今まで使っていたGROWTACと比べて断然軽く、セッティングが楽です。負荷装置はついていますがこれは正直間に合わせです。センターヤスリ目のタイヤでは負荷が軽すぎる印象でした。家でローラートレーニングができる環境の方はレースでのアップ専用と割り切って、自宅では高負荷のローラーを別に用意したほうが良いと感じました。築古の集合住宅に住む私は今自宅用にミノウラの新作である「LSD9200」が欲しくなっております。まだ我慢。「FG220」はいずれきっちりレビューしたいと思います。

www.minoura.jp

 

 

■実際のレース

今回のレースにはテーマがありました。それは

「前走者にぶつからない」

というもの。

前回のワイルドネイチャープラザでは前走者にぶつかりまくってしまい大変ご迷惑をおかけしました。タイムも落ちるしいいことは何もありません。後列からスタートならスタートで遅れても落ち着いて後ろから通れそうなところを探して進もうと考えました。

 

エントリーリストが確定してから確認すると、順位は低いながらも地道に参戦し続けてきたせいで、今回ボディNo.はなんと「8」。しかもDNSの方がいたためフロントローに並べました。うまくスタートすれば前の人にぶつかる可能性が低くなります。並べたのは右から2番目。最終コーナーの砂が掘れており、下手にスタートすると過去にやらかした通り前転の恐れがあります。

tkcx3110.hatenablog.com

気温も上がってきて全く寒くなかったので、比較的リラックスしてホイッスルを待てました。

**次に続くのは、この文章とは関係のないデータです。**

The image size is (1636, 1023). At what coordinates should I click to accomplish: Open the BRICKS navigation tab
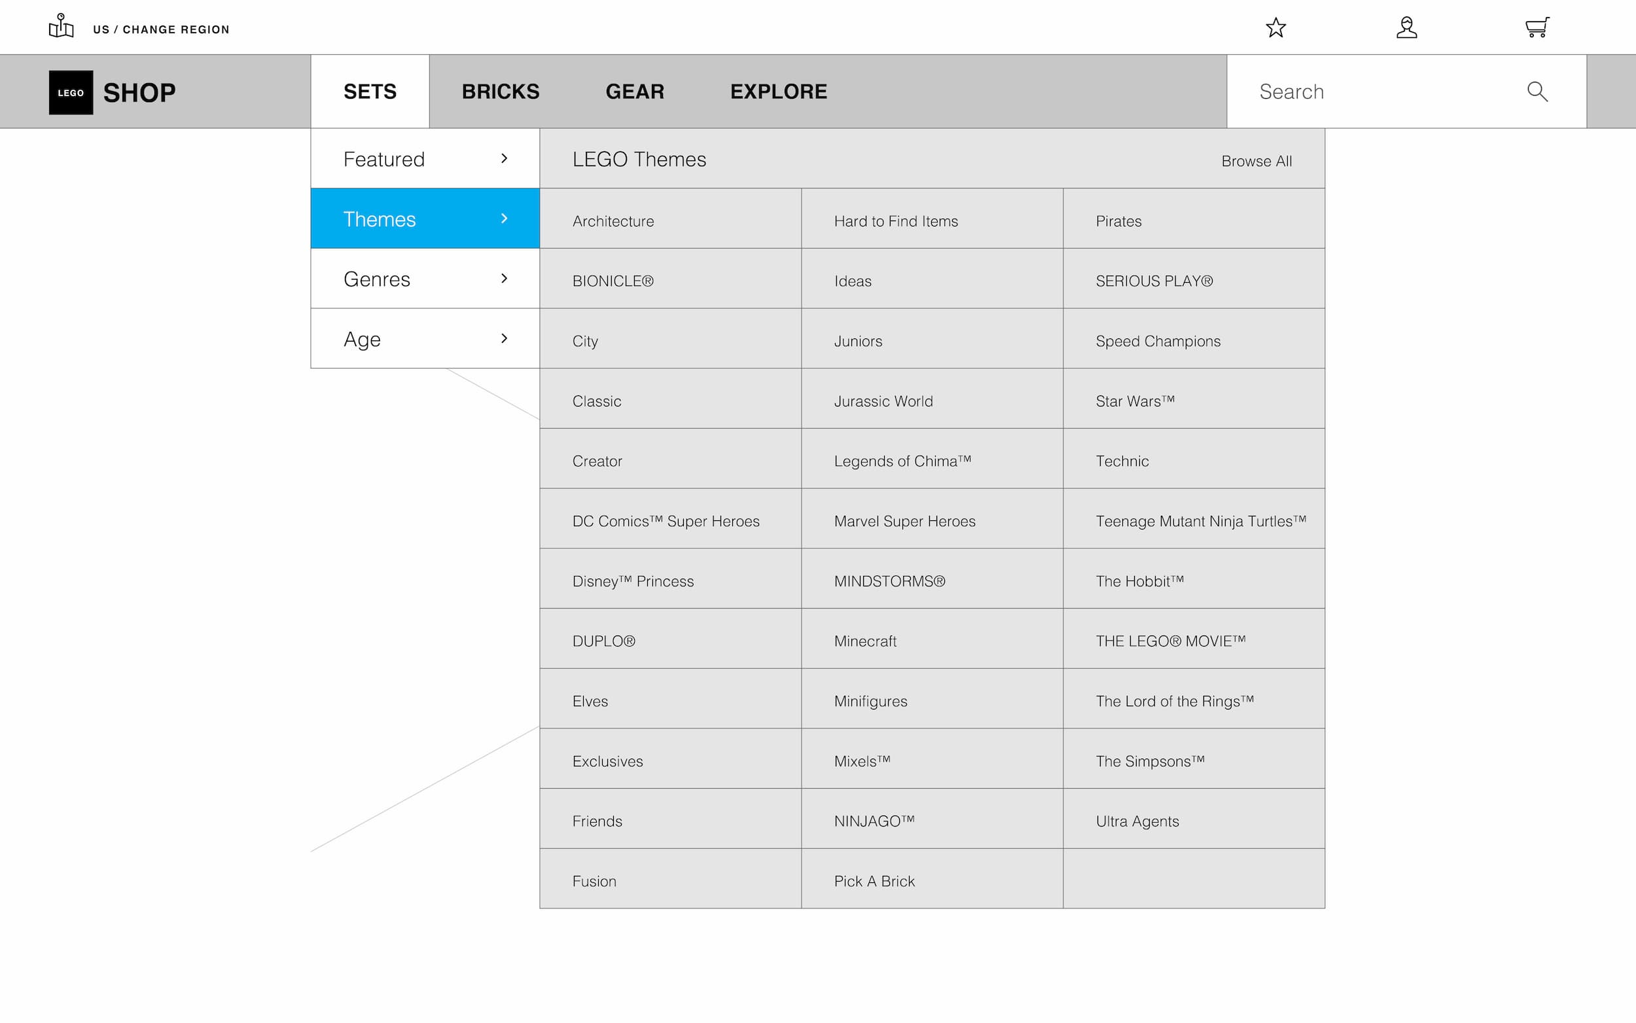(500, 91)
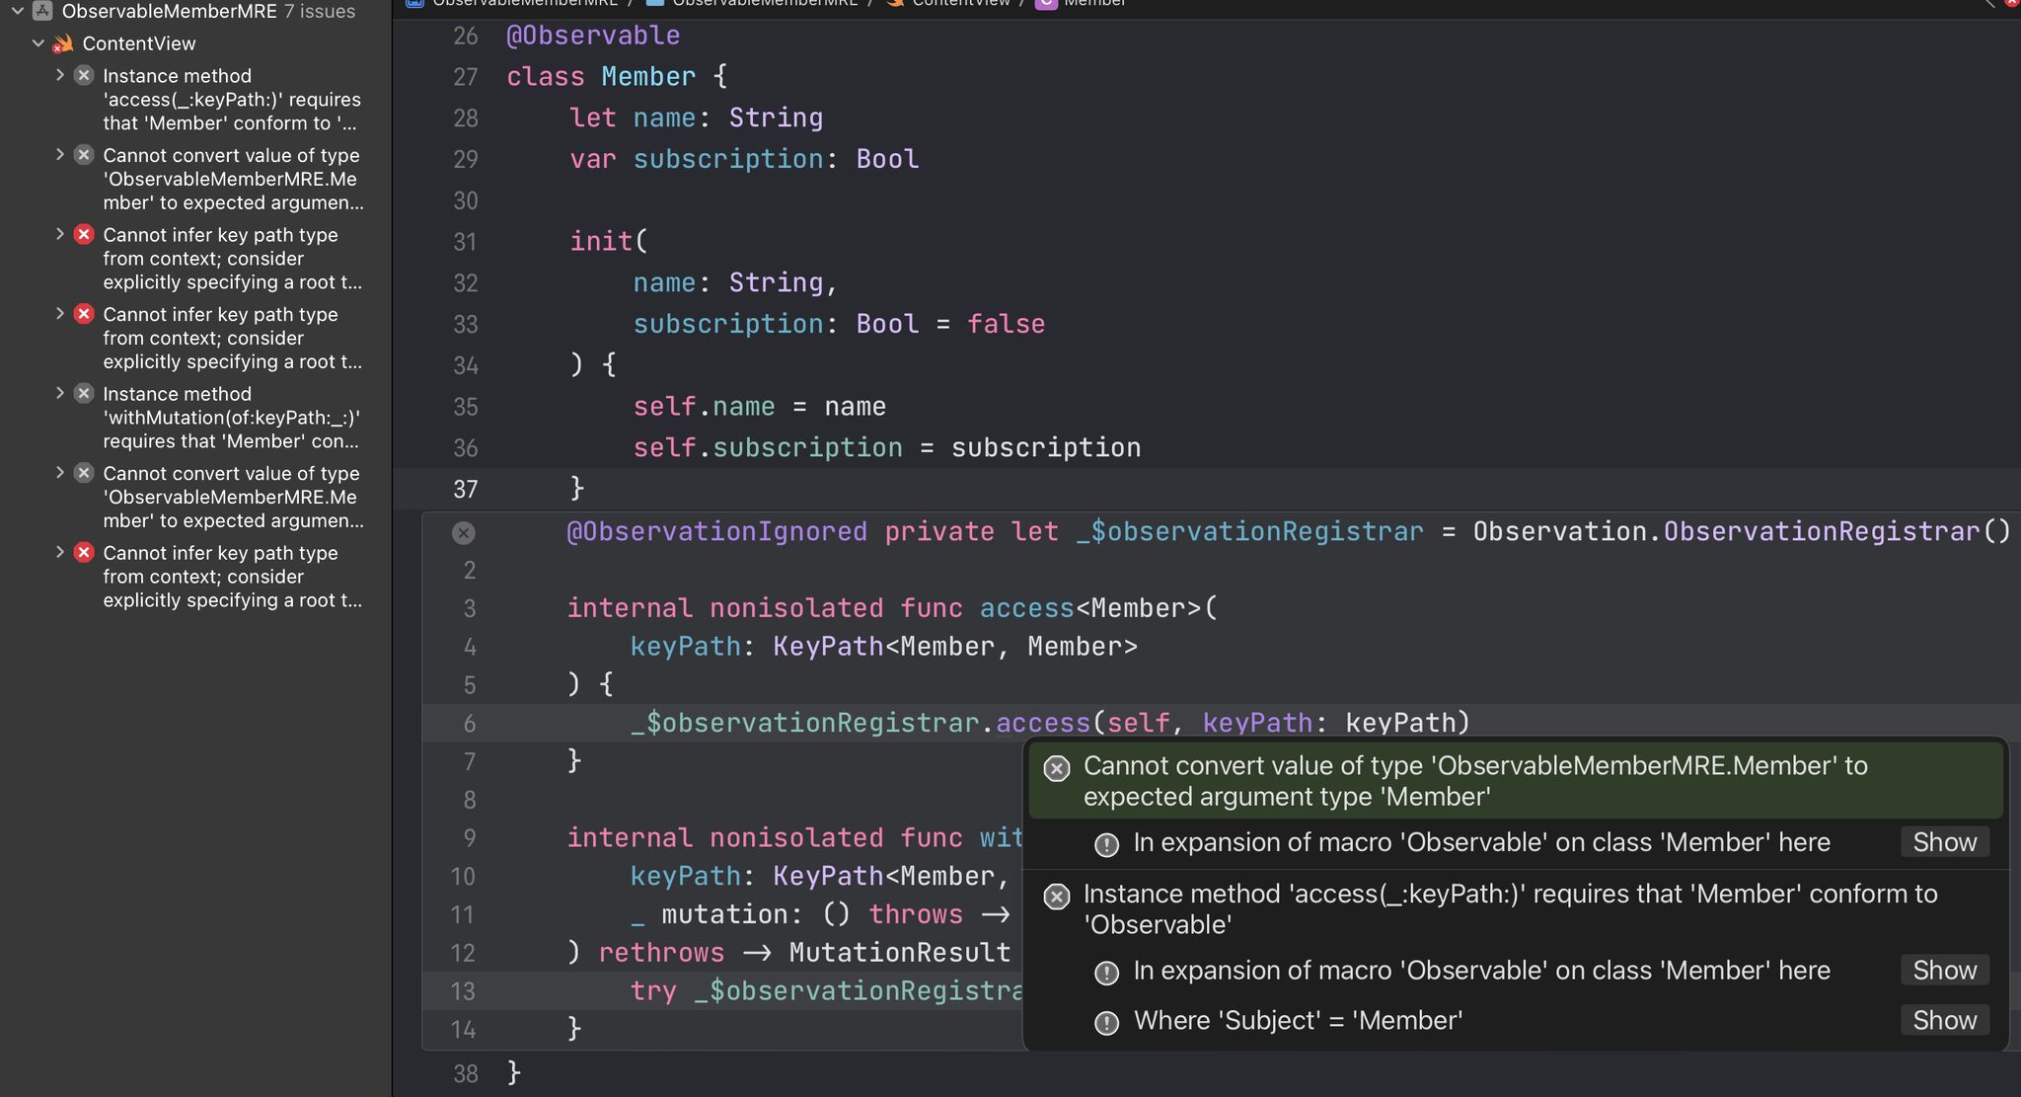Click the error icon on 'Cannot convert value' popup message

pyautogui.click(x=1057, y=768)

ホイッスルと同時にスタート。少し出遅れましたがそこまで悪くないスタートでした。第1コーナーに向けてスピードを乗せて行き、なんとか7番手で第1コーナーに侵入しそうという時に、前走者の集団がインに切り込んできました。ふつうに考えたら当然なのですが、その時思ったよりスピードが出てしまっていた私はブレーキも間に合わず前走者のOTAKUHOUSEにぶつかってしまいました。早速テーマを破ってしまう体たらく、後ろは大渋滞です。本当に申し訳ない。フロントローで熱くなりすぎてしまったのでした。速やかに降車して走りだそうとしたら自転車が持ち上がらない。なんとOTAKUHOUSEの後輪のスポークの間に私の左側の下ハンが潜り込んでいます。焦っているせいでうまく取れない。周りはランに切り替えた人々が巻き起こす砂埃。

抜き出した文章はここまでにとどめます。